Ranjit Poonen (2012-2013, UNC-Chapel Hill) developed a method for fabricating silica-like microfluidic devices from a sol-gel material and explored the surface characteristics of the resulting devices and their application to cell culture. He also did extensive fabrication with PDMS and electrophoretic separations of cell lysates on microchips for published work on peptidase activity in leukemia cells. He went on to pharmacy school at Campbell University and is now a Nuclear Pharmacist at PETNET Solutions.
Uduak Udoeyo (2012, Temple University) worked with Abby Turner and me in the Allbritton lab as part of the Biophysical Society Summer Course at UNC-Chapel Hill. She characterized the enzyme kinetics for a potential peptide reporter for spleen tyrosine kinase (SYK) and presented this work at Pittcon 2013 in Philadelphia. She is currently a Senior Data Scientist in Washington, DC.
Ronald Smith (2011, NC A&T SU) initiated a project on giant unilamellar vesicles. He started this work at NC A&T SU, gained admission to a summer program at UNC-CH to continue over the summer, and then completed the project for credit with me at A&T the following semester. In 2011, he won a travel award to present this work at the Annual Biomedical Research Conference for Minority Students in St. Louis, MO. He obtained his Pharm D. from Howard University and is currently a Senior Therapeutic Specialist at Janssen Pharmaceuticals.
Jessie Xiong (2010-2011, UNC-Chapel Hill) worked on numerous aspects of a project to characterize sample transport on a microfluidic device for single-cell analysis. Her contributions led to co-authorship on a publication on this work in the journal Electrophoresis in 2011. She graduated from the University of North Carolina School of Medicine and is doing a fellowship in pathology at the University of Colorado.

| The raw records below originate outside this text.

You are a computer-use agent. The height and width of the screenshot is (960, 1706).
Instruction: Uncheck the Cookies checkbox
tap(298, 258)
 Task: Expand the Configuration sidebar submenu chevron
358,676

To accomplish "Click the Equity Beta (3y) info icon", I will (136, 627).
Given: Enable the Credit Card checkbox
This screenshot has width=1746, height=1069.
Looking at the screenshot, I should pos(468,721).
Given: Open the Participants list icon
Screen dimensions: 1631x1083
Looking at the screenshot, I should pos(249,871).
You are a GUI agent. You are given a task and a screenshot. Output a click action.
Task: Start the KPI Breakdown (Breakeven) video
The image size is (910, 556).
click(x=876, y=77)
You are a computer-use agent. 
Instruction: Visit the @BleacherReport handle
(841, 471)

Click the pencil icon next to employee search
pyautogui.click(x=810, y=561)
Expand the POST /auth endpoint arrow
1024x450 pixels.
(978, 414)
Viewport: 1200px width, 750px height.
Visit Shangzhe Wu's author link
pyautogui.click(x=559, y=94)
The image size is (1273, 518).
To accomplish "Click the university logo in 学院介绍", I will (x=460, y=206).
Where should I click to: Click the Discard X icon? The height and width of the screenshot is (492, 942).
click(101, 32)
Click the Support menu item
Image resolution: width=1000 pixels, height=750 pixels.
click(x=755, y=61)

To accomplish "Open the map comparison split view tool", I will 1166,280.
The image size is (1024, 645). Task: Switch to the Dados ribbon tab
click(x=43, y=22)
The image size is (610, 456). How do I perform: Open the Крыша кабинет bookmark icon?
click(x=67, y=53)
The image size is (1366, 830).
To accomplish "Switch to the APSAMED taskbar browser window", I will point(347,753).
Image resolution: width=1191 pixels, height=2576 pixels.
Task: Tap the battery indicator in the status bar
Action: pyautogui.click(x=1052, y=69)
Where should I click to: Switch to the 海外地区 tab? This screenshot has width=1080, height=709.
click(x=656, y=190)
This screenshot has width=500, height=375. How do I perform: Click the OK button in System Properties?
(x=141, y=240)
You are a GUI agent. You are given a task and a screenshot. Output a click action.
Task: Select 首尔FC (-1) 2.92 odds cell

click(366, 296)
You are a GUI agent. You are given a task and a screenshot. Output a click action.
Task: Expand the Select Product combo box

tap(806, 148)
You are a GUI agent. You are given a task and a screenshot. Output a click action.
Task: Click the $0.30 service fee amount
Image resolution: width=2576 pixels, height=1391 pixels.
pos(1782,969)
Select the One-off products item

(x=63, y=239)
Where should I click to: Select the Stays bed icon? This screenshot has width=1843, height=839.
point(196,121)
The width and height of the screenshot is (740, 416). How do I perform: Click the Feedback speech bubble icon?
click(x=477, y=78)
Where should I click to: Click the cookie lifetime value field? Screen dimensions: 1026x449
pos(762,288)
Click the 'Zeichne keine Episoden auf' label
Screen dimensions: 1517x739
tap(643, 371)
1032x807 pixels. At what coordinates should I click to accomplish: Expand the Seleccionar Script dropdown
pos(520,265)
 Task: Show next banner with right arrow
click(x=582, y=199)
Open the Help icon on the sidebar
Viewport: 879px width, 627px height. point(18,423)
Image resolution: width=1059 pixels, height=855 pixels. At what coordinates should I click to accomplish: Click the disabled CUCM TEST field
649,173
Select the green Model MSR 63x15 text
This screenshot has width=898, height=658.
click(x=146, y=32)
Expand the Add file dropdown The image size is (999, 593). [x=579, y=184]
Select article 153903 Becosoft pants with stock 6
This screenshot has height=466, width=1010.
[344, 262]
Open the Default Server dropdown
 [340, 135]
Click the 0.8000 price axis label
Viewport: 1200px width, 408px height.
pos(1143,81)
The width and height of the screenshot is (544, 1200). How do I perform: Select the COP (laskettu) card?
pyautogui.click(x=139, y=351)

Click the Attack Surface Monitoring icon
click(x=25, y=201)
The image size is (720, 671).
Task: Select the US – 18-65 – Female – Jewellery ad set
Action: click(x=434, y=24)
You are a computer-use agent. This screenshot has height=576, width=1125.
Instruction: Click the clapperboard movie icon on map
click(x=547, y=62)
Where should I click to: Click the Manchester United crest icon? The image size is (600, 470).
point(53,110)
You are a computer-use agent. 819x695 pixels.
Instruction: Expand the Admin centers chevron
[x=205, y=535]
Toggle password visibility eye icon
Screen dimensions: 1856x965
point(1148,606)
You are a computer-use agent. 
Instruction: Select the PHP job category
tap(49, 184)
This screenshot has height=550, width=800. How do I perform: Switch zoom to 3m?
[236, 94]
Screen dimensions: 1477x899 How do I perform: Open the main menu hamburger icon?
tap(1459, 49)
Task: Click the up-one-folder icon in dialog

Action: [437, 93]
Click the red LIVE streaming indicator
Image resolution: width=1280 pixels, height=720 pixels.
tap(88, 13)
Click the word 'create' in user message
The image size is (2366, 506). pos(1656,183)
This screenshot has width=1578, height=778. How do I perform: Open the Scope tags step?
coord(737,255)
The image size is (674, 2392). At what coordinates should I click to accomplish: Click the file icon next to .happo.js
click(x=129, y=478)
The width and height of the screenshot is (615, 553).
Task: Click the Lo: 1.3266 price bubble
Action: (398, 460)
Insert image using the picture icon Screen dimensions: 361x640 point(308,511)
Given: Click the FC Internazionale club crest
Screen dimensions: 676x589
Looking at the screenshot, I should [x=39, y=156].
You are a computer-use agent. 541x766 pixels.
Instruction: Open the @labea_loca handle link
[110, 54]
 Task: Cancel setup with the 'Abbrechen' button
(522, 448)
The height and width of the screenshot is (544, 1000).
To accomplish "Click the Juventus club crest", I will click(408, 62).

Graham Erwin (2008-2009, IU-Bloomington) investigated the maximum electric field strength and minimum frequency that bacteria can tolerate before electroporation compromises the cell membrane. Graham presented this work at the 2010 Microscale Bioseparations conference in Prague. He completed his PhD in biochemistry in the Ansari Lab at the University of Wisconsin-Madison and is currently a postdoctoral scholar in the Snyder Lab at Stanford University.
Sam Sudhoff (2006, IU-Bloomington) developed a method to isolate individual nanopores in a polymer film using photolithography at IU-Bloomington. Sam used scanning electron microscopy and current measurements on a picoammeter to characterize the patterned films. He has worked at Molecular Products and Eltron Research and Development.
Noah Herron (2005, IU-Bloomington) used fluorescent microparticles to study the variables affecting rachet-like flow driven by alternating electric fields in a series of diverging or converging microchannels. To do this project, Noah learned fluorescence microscopy, electrokinetic transport, and LabView design. Noah has since founded his own business, Urban Farmer.